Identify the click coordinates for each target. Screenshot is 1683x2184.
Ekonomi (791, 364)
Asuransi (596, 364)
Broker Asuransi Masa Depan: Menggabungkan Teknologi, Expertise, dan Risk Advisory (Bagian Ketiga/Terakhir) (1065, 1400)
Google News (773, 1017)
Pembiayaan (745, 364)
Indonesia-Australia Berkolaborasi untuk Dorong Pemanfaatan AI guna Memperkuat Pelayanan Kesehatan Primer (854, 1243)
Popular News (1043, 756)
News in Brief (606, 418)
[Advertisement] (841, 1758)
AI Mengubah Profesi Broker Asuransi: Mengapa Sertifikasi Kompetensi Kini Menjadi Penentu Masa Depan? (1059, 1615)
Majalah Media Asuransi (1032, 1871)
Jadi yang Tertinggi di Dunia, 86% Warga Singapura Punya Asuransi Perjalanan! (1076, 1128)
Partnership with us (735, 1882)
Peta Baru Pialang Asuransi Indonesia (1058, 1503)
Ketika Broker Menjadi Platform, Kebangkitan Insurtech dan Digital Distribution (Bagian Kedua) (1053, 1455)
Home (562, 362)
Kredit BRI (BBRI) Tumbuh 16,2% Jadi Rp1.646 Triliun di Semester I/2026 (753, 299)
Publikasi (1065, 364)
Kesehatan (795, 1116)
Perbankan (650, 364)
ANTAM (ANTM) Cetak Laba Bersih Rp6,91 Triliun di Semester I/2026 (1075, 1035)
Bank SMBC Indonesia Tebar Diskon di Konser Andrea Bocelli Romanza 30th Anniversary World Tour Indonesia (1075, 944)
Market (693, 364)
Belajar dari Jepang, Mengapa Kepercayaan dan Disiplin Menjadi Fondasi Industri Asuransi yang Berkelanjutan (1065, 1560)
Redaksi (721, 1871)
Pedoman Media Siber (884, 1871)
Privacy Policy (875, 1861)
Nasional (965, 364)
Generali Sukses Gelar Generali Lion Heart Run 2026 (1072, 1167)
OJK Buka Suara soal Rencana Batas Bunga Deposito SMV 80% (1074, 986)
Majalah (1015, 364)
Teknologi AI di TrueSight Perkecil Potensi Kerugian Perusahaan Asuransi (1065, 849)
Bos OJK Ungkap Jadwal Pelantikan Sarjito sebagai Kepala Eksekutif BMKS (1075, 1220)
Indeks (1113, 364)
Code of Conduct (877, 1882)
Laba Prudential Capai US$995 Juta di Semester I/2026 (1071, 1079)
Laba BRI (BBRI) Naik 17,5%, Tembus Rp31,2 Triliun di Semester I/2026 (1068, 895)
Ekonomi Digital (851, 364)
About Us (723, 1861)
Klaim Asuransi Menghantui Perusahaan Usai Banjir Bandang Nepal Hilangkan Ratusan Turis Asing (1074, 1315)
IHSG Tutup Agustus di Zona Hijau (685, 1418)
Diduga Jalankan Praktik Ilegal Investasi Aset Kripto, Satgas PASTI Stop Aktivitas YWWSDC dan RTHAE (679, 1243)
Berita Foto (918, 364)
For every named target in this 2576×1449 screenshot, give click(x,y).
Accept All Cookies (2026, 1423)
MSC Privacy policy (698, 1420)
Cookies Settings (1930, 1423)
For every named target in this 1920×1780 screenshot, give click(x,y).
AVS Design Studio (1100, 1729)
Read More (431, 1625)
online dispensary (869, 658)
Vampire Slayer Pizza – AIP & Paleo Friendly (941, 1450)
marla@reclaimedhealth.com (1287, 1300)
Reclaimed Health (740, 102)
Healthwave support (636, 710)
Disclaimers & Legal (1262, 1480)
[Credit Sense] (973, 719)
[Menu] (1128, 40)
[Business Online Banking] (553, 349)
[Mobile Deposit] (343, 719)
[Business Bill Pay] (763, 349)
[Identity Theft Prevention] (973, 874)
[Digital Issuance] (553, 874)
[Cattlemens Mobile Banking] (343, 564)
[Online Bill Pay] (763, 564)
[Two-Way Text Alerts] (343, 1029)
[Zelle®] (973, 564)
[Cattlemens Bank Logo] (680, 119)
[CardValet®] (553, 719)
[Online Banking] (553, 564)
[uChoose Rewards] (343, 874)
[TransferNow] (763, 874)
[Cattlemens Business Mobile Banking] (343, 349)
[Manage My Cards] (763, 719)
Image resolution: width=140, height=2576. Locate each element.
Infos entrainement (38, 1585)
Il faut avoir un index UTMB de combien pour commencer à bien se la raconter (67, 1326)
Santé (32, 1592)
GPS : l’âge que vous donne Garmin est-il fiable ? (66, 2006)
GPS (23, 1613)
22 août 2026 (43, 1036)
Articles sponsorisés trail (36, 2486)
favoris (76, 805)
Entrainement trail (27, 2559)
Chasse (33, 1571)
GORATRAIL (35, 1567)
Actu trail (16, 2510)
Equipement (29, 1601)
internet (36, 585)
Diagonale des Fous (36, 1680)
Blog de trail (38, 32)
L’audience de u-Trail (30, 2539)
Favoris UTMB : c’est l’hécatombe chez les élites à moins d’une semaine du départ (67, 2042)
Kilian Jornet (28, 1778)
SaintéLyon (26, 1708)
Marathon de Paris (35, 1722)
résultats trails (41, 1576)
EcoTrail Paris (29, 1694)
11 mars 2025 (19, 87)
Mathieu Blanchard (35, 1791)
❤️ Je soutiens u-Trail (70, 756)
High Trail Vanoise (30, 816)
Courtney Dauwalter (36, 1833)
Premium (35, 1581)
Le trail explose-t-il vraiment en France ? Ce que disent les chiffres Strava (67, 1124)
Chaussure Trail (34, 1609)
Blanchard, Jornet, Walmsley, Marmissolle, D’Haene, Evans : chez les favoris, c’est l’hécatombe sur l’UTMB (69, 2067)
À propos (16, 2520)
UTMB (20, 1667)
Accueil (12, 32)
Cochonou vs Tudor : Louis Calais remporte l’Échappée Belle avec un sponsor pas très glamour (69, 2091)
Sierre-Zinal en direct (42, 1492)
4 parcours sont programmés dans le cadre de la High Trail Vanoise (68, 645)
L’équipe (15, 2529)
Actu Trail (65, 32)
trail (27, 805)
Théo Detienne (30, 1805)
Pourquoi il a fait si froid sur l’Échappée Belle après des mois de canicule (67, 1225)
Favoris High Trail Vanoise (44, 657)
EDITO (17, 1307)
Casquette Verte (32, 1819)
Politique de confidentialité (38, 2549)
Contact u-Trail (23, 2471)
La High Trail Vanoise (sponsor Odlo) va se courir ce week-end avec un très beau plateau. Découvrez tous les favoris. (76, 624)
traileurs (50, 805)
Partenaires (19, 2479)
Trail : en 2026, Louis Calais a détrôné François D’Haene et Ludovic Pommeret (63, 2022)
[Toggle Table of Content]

===============

#### TASK TO CARRY OUT:
Could you retype exactly the lines from the first one of the records through the line containing "Pembiayaan (745, 364)", both included, and nothing more?

#### YOUR RESPONSE:
Identify the click coordinates for each target. Screenshot is 1683x2184.
Ekonomi (791, 364)
Asuransi (596, 364)
Broker Asuransi Masa Depan: Menggabungkan Teknologi, Expertise, dan Risk Advisory (Bagian Ketiga/Terakhir) (1065, 1400)
Google News (773, 1017)
Pembiayaan (745, 364)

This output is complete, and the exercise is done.